这种调皮捣蛋的实质是哪吒自身的一种“玩”,它源自于孩子们的玩耍本性与自由自在的生活状态,是他心灵中对“玩耍”的潜意识寻求替代性的一种途径。
在打破诸多束缚的过程中,这位桀骜不驯的小魔王,展现出了属于孩子们的独特“破坏力”和热情,将平日里被管束和囚禁所压制的原始活力,肆意地释放出来,将内心的野性和冲劲彻底地释放出来。
因为生活中的误会和歧视,让哪吒产生了委屈、愤怒和自卑的情绪,他想要做一个被世界所认可的英雄,而他在玩的过程中,总是占据着优势,表现出了自己的实力,满足了自己想要变强的愿望。

班马说:“顽皮并不坏,它代表着孩子们在青春期的一种重要的行为方式,在玩耍和顽皮的背后,有着一种来自于生活本能的宣泄;
也有着一种来自于成长目标的心灵力量的投影——玩耍,它展现出了一种对力量的追逐,它也是一种打破表面,观察玩耍和顽皮行为的切入点。”
正如班马所说,这是一种“力”的爆发,也是一种“能”的爆发。在这一过程中,哪吒的游戏化的行为充分地反映出了儿童的欢乐原则和自由原则,它反映出了“儿童反儿童化”的心理状况以及想要融入社会并获得别人认同的情感。

影片的创造者们,也就是在展现出了游戏精神对于主体所具有的构建意义之后,才给观众们创造出了一个喜欢恶作剧,敢于追求自由,珍惜友情,敢于反抗的哪吒。
游戏精神的审美意蕴:自我认同与心灵成长游戏精神呈现出了一种多样化的特点,它不但表现在一些常规化的表现形式上,比如活泼调皮的孩童形象,以及一些荒谬离奇的戏剧化剧情,它更深层次的含义直接指向了孩子们的心灵;
它的中心思想就是孩子们通过对自身的探索和身份的确认,来完成对自己的超越,从而让孩子们获得一个完美的童年生活形式。

在个人的发展过程中,这种矛盾与危机常常成为他们生命中的一个重大的转折。从现实中的时空来看,《哪吒之魔童降世》中的人物年龄最多也就是三年左右。
但事实上,“哪吒”这个人物的意象,已经囊括了一个人从童年到青春期的整个人生历程。从埃里克森关于身份认同的讨论中,我们得出结论:
生活阶段是身份认同的一个座标,在生活阶段中所经历的各种危机和矛盾,是个性产生的重要原因和依据,而对矛盾的理性处理和矛盾的消解,则有助于健全的个性的形成。

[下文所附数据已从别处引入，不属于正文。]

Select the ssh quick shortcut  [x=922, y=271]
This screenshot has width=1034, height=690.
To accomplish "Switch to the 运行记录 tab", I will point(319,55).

《哪吒之魔童降世》中的“自暴自弃”、“主动探究”、“冲动复仇”、“对抗宿命”、“自我确认”等五个发展时期。在经历了五个时期后,他从忧郁中解脱出来,并通过重新塑造自己而获得了身份。
一出生就带着原罪,所以哪吒注定了要被人误会,被人排斥,在这个时候,因为得不到别人的认同,哪吒就会表现出一种冲动和叛逆。
一直被关在王宫中,无法独立闯荡天地的哪吒,心中充满了沉重的压力,就算他时不时的脱困而出,也会迎来无数的唾弃和谩骂。

于是,哪吒就有了负面的自我认同,备受煎熬的他,说出了“他们把我当妖怪,我就当妖怪让他们瞧瞧”的念头,用自暴自弃的态度和以暴制暴的方法,对抗着别人对他的偏见。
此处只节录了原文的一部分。